To answer the second (and to extend on answering the first) - When I watch an EPL game, I am conscious that the announcers genuinely love the game and the various characters that play it, and just tolerate the business side of it as a necessary evil. When I watch an NFL game, that love of game/players is overshadowed by the obvious care that they take to remain loyal league employees.

Your recent discussion about the NFL camouflage accessories, and my observance of the simplicity and reverence of the contrasting English ceremonies honoring their war dead at their sporting events, made me realize how much I despised the NFL as an American institution. To me, the NFL is almost comparable to the 70's-era Russian Olympic teams. If the Russians had worried about "ancillary income", the comparison would be perfect

7) Brownian motion. Adding the Canadians to the mix:

I have always joked that hockey is the perfect human-scale simulation of Brownian Motion, and now, after reading [the report from the American in Portugal], I'll have to include soccer in that description...

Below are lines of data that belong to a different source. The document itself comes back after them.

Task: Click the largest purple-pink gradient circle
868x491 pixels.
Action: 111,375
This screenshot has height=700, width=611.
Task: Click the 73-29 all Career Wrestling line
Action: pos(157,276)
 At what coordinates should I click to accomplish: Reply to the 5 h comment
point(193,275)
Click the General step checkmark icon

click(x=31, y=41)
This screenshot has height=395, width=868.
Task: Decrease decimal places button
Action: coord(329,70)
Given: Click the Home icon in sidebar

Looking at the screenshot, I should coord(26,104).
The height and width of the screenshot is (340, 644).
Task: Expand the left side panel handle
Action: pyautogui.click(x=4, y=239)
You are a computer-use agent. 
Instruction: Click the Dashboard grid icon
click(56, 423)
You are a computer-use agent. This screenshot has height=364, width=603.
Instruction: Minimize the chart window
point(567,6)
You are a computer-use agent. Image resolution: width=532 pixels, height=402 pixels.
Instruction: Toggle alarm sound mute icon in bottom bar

8) American character. Almost-finally for now:

Your series on soccer and other sports reminds me of a George Will statement many years ago. He of course much prefers baseball; but he called football "the quintessential American sport because it combines long committee meetings with brief bursts of violence."  

9) Self-preservation. A reader who is originally from England writes:

I'd love to hear your thoughts on cricket.

I responded: “I already have enough problems.” Though I do enjoy Malaysian sepak takraw! That is all.